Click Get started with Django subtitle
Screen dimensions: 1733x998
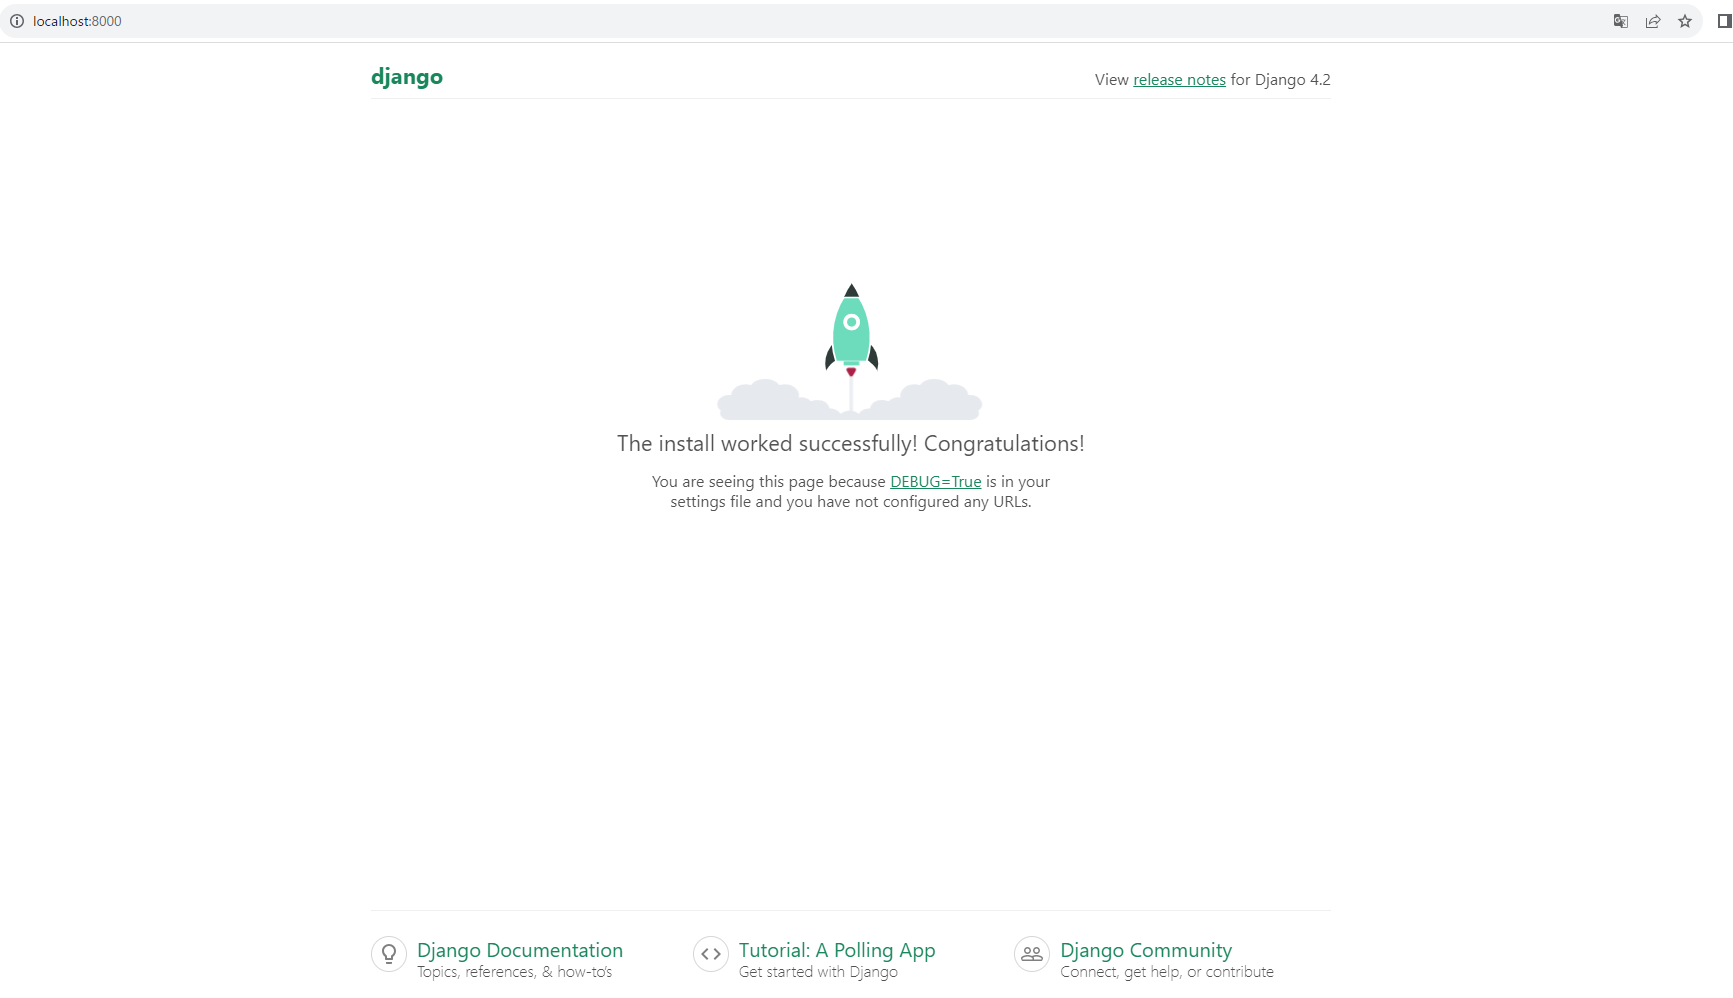click(x=817, y=971)
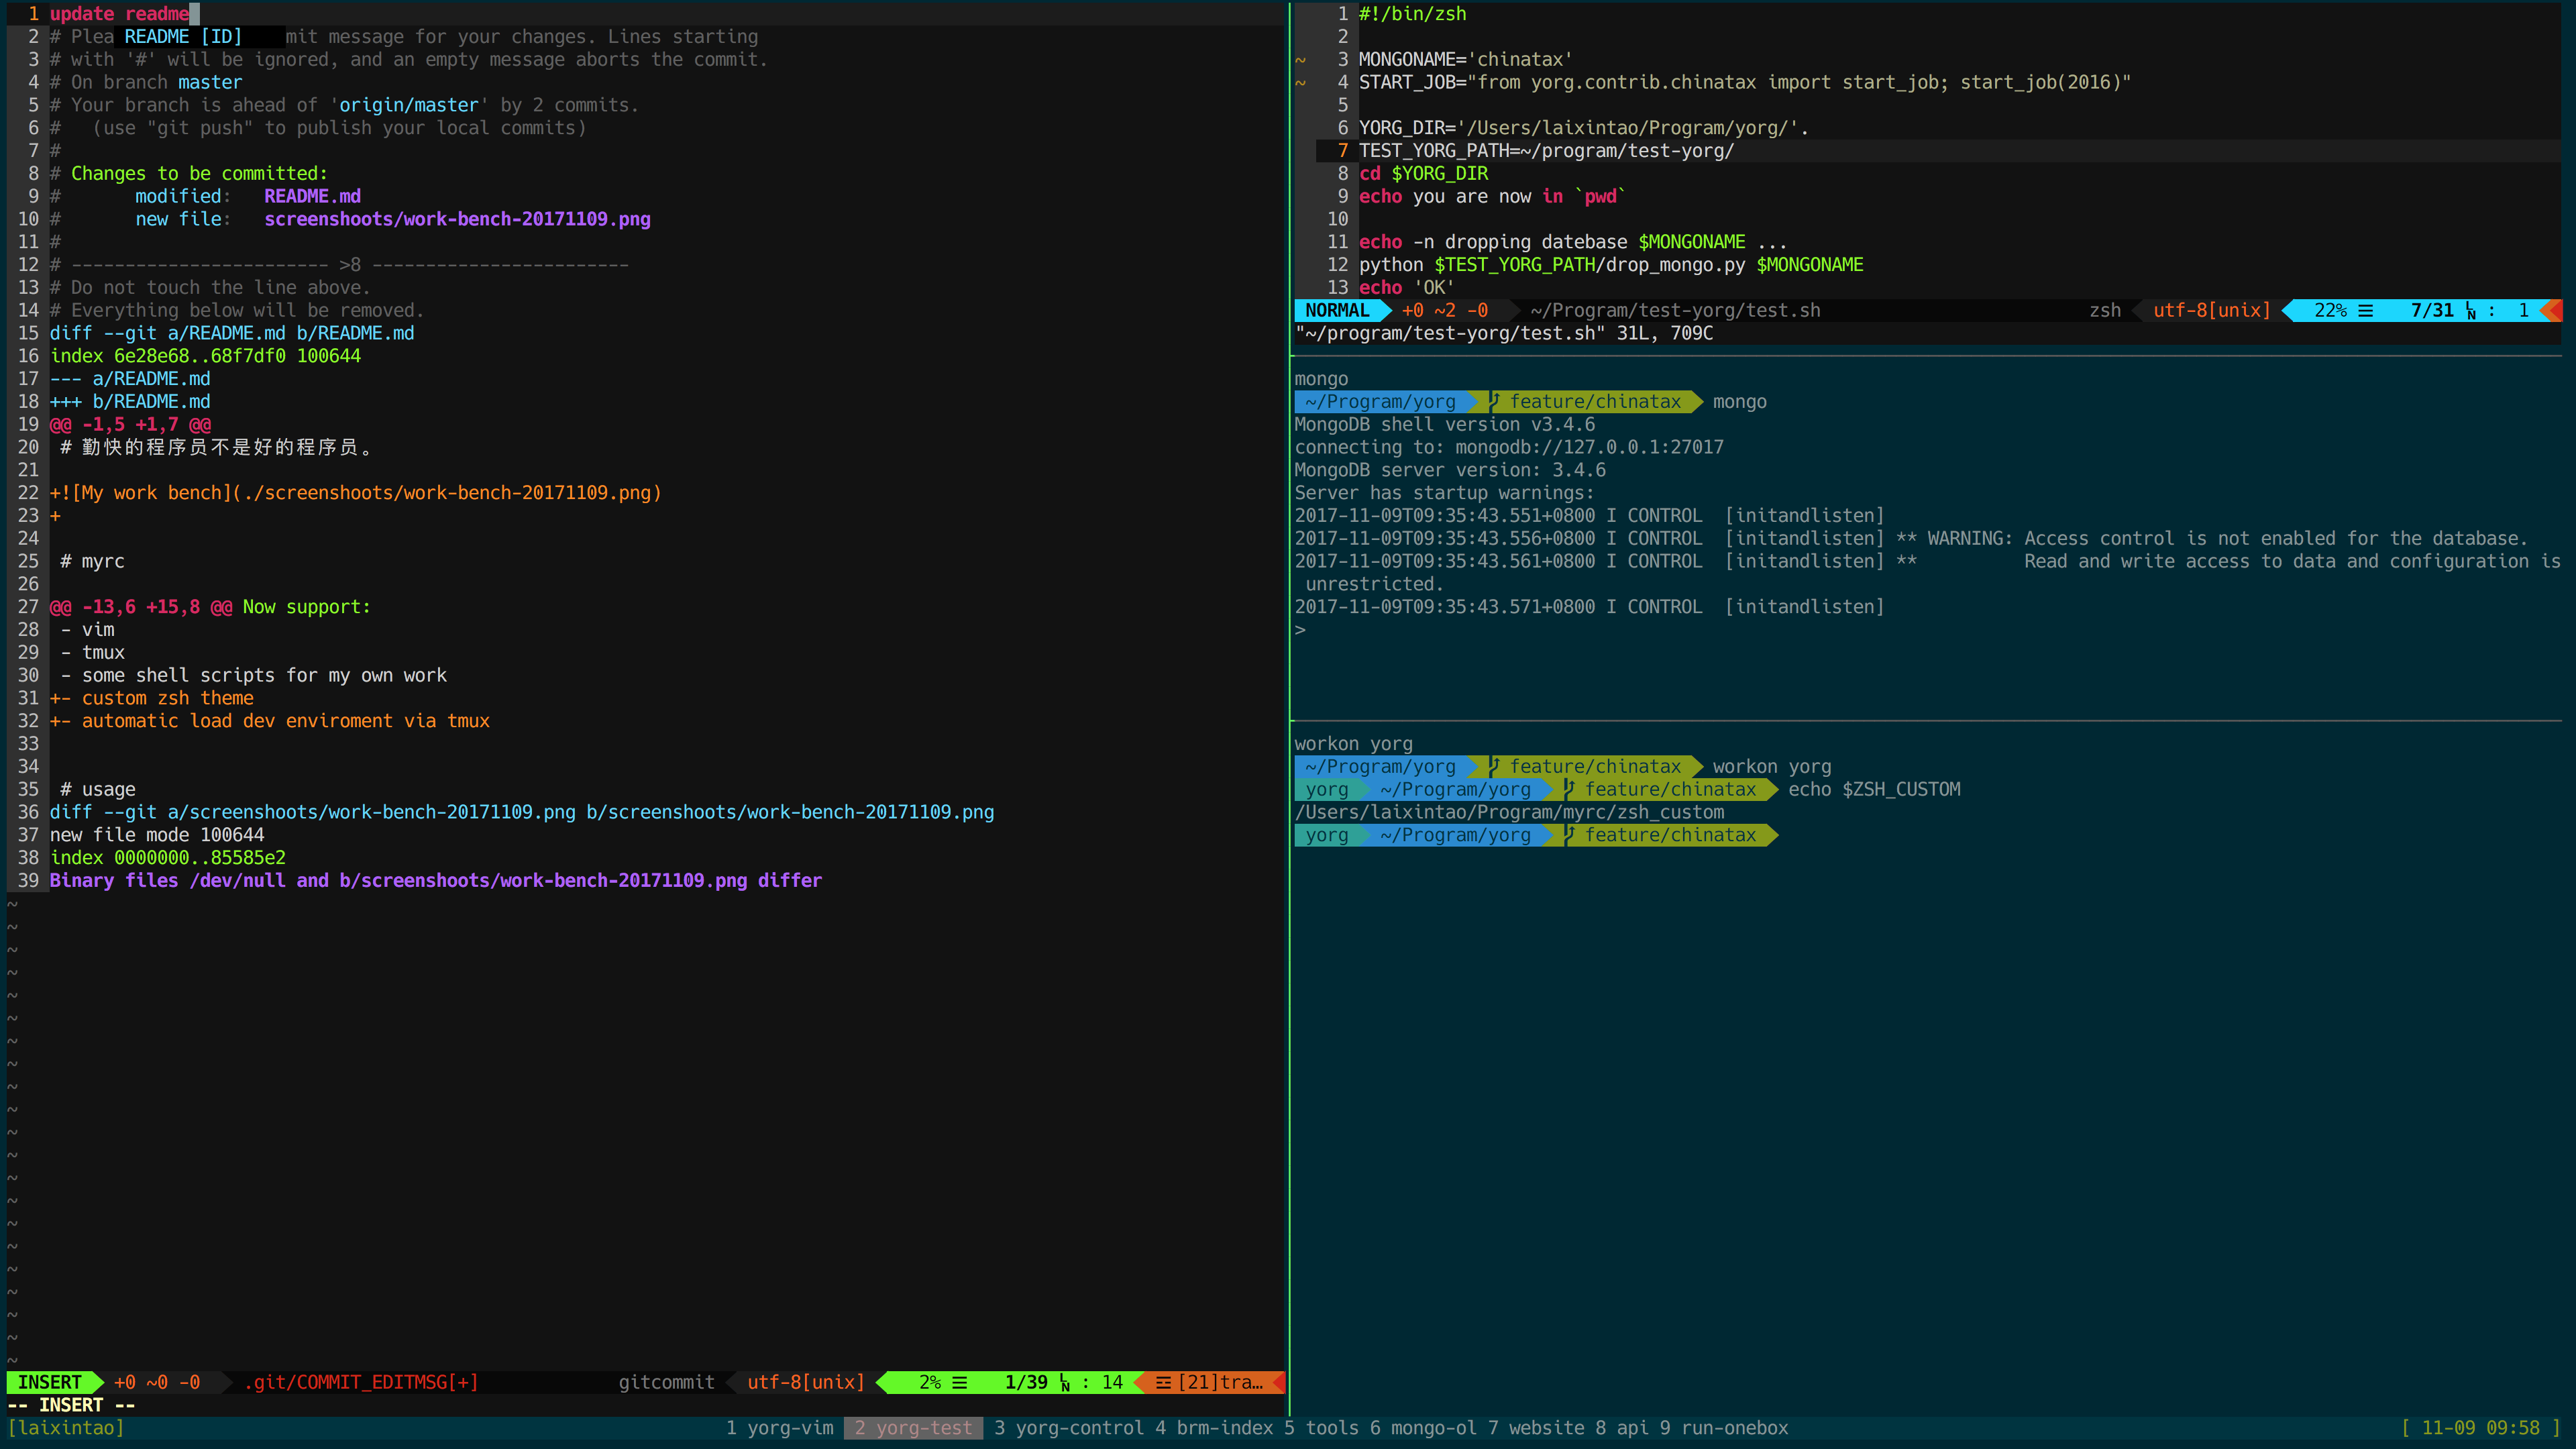Click the LN symbol next to 7/31 in test.sh statusline
Viewport: 2576px width, 1449px height.
2471,311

◇ ◇ ◇ ◇

### WHAT THE TASK ASKS
Skipping the pictures, transcribe each line above exactly as it appears.

### RESULT OF THIS EXERCISE
Click Get started with Django subtitle
Screen dimensions: 1733x998
click(x=817, y=971)
Click the LN symbol next to 7/31 in test.sh statusline
Viewport: 2576px width, 1449px height.
2471,311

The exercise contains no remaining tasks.